------ Source data

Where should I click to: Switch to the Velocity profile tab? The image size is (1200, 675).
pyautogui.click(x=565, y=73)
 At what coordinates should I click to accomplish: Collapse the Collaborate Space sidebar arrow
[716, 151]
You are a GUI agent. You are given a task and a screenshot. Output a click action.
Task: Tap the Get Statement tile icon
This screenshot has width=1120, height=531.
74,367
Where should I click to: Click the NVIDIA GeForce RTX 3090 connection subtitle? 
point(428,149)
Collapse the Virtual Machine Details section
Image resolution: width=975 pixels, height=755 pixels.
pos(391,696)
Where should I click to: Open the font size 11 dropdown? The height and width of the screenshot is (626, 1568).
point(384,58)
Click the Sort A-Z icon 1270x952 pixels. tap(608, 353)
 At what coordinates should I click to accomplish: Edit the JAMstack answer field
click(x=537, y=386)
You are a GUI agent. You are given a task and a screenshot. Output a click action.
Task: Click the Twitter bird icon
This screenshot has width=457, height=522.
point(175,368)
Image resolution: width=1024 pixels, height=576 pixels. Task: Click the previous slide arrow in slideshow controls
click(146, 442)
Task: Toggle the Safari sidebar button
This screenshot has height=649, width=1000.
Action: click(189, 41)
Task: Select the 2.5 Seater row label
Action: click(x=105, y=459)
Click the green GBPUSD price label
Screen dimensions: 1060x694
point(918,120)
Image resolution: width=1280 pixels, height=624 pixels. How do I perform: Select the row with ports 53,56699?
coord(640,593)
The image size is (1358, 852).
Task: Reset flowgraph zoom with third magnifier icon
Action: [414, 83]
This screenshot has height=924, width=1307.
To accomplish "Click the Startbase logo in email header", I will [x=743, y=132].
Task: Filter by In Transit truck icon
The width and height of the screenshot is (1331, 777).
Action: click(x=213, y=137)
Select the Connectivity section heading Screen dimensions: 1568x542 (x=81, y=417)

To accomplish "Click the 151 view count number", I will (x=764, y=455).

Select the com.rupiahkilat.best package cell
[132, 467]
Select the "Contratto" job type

------------

All that is wanted is the stretch of lines above from the one containing "At what coordinates should I click to accomplish: Collapse" through the one containing "Task: Filter by In Transit truck icon", duplicated exactly.

 At what coordinates should I click to accomplish: Collapse the Collaborate Space sidebar arrow
[716, 151]
You are a GUI agent. You are given a task and a screenshot. Output a click action.
Task: Tap the Get Statement tile icon
This screenshot has width=1120, height=531.
74,367
Where should I click to: Click the NVIDIA GeForce RTX 3090 connection subtitle? 
point(428,149)
Collapse the Virtual Machine Details section
Image resolution: width=975 pixels, height=755 pixels.
pos(391,696)
Where should I click to: Open the font size 11 dropdown? The height and width of the screenshot is (626, 1568).
point(384,58)
Click the Sort A-Z icon 1270x952 pixels. tap(608, 353)
 At what coordinates should I click to accomplish: Edit the JAMstack answer field
click(x=537, y=386)
You are a GUI agent. You are given a task and a screenshot. Output a click action.
Task: Click the Twitter bird icon
This screenshot has width=457, height=522.
point(175,368)
Image resolution: width=1024 pixels, height=576 pixels. Task: Click the previous slide arrow in slideshow controls
click(146, 442)
Task: Toggle the Safari sidebar button
This screenshot has height=649, width=1000.
Action: click(189, 41)
Task: Select the 2.5 Seater row label
Action: click(x=105, y=459)
Click the green GBPUSD price label
Screen dimensions: 1060x694
point(918,120)
Image resolution: width=1280 pixels, height=624 pixels. How do I perform: Select the row with ports 53,56699?
coord(640,593)
The image size is (1358, 852).
Task: Reset flowgraph zoom with third magnifier icon
Action: [414, 83]
This screenshot has height=924, width=1307.
To accomplish "Click the Startbase logo in email header", I will [x=743, y=132].
Task: Filter by In Transit truck icon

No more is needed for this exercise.